現在、BLACKPINK結成以来3回目となるワールドツアーを敢行中のリサ。この夏に北米とヨーロッパを巡った後、ファッションウィークに参加するために短い休暇を取った彼女は、台湾、タイでの公演を終え、インドネシア、フィリピン、日本、香港へと続くアジアツアーの真っ只中にある。

リサはステージ上でのキャラクター作りとファッションへのこだわりでも知られるが、今回のツアー衣装には、デザイナーピースだけでなく数々のカスタムルックも盛り込まれているようだ。US版『VOGUE』は今回、彼女のスタイリストであるブレット・アラン・ネルソンナン・ニストのふたりに、そのインスピレーションやルックが出来るまでのプロセスについて話を聞くことができた。

──リサのツアールックについてお話を聞かせてください。アメリカでもヨーロッパでも、それぞれの都市で違うデザイナーピースを着ていましたね。

ブレット・アラン・ネルソン(以下、ネルソン) リサとはコーチェラでも一緒でしたし、その後もいくつかのプロジェクトをともにしています。彼女のチームから、ヨーロッパとアメリカでのツアー衣装を担当してほしいと声をかけていただけたことを、すごくうれしく思います。

言うまでもありませんが、彼女はファッションブランドと素晴らしい関係を持っているので、とにかくいろんなブランドに声をかけました。さまざまなアイデアやスケッチのために選択肢を広げておきたかったし、これまでとはまったく違う感じのスタイリングもしたかったんです。イメージはロックスターだったので、あらゆるブランドを使ってロックスター風のルックを作りたいと思いました。

フェラーリの大ファンだというリサのために作り上げたカスタムルック。ロゴ入りのベルトはフェラーリが制作した。
フェラーリの大ファンだというリサのために作り上げたカスタムルック。ロゴ入りのベルトはフェラーリが制作した。

LAでは、ルイ・ヴィトンLOUIS VUITTON)の全身モノグラムのルックを選びました。シカゴでは、コーチェラで着用する予定だったジュゼッペ・ディ・モラビト(GIUSEPPE DI MORABITO)のクリスタルルックを。それから、イブ・カマラ率いるオフホワイトOFF-WHITE)のチームと仕事をするのが大好きです。オフホワイトはいつものリサとはまったく違うカスタムピースをいくつか作ってくれたのですが、ジャケットをよく見るとブランドのロゴがあったりと、ちょっとしたディテールがとてもクールに感じられました。

• 提供データ:
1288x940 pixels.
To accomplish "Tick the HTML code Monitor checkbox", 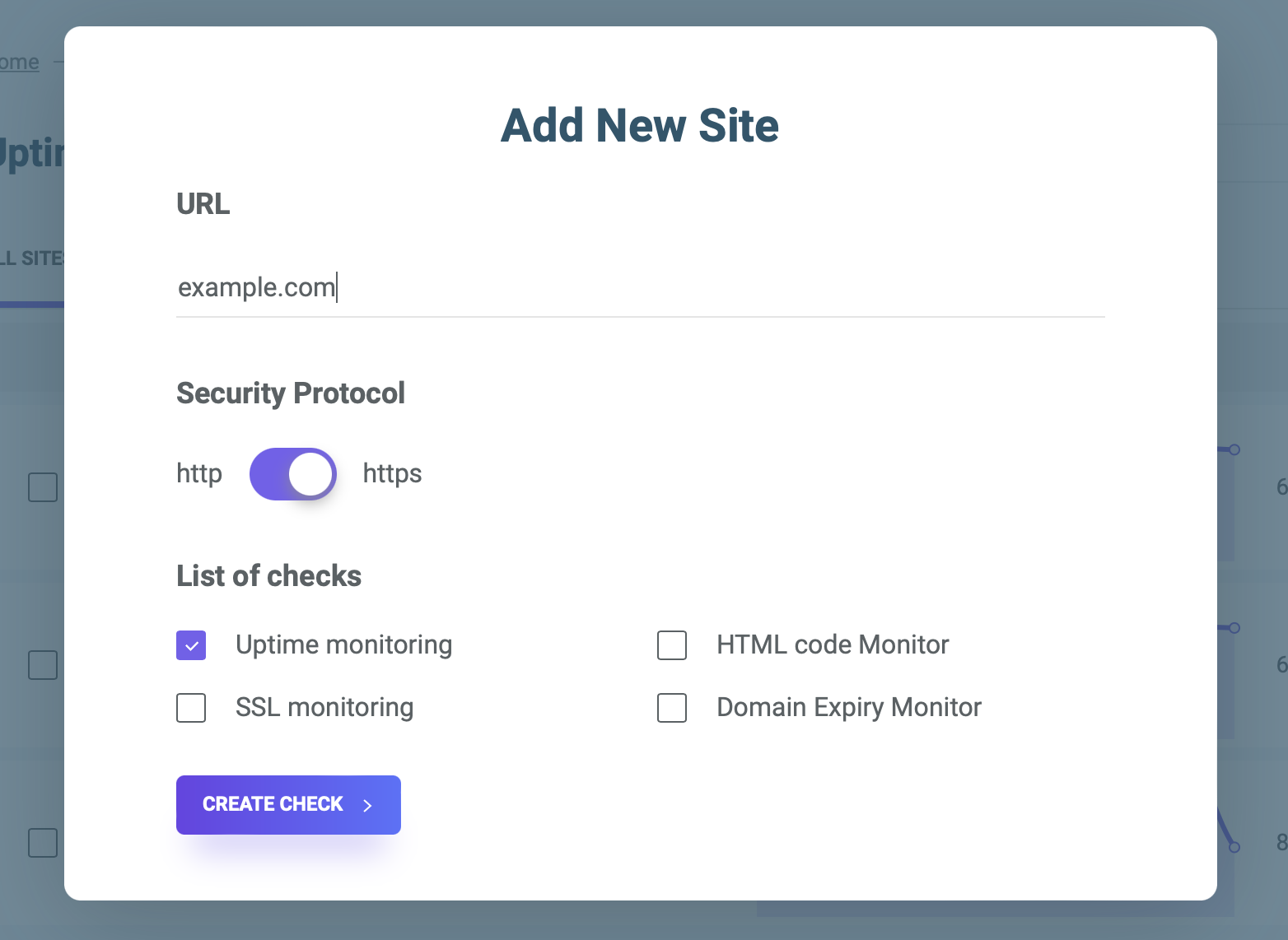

• 記述課題:
文書本文のうち「現在、BLACKPINK結成以来」で始まる段落を、主な事実を残したまま箇条書きに書き直してください。

• 課題の解答:
- リサは現在、BLACKPINK結成以来3回目のワールドツアーを行っている。
- この夏は北米とヨーロッパを巡った。
- その後、ファッションウィークに参加するために短い休暇を取った。
- 台湾とタイでの公演を終えた。
- 現在はアジアツアーの最中で、インドネシア、フィリピン、日本、香港へと続く。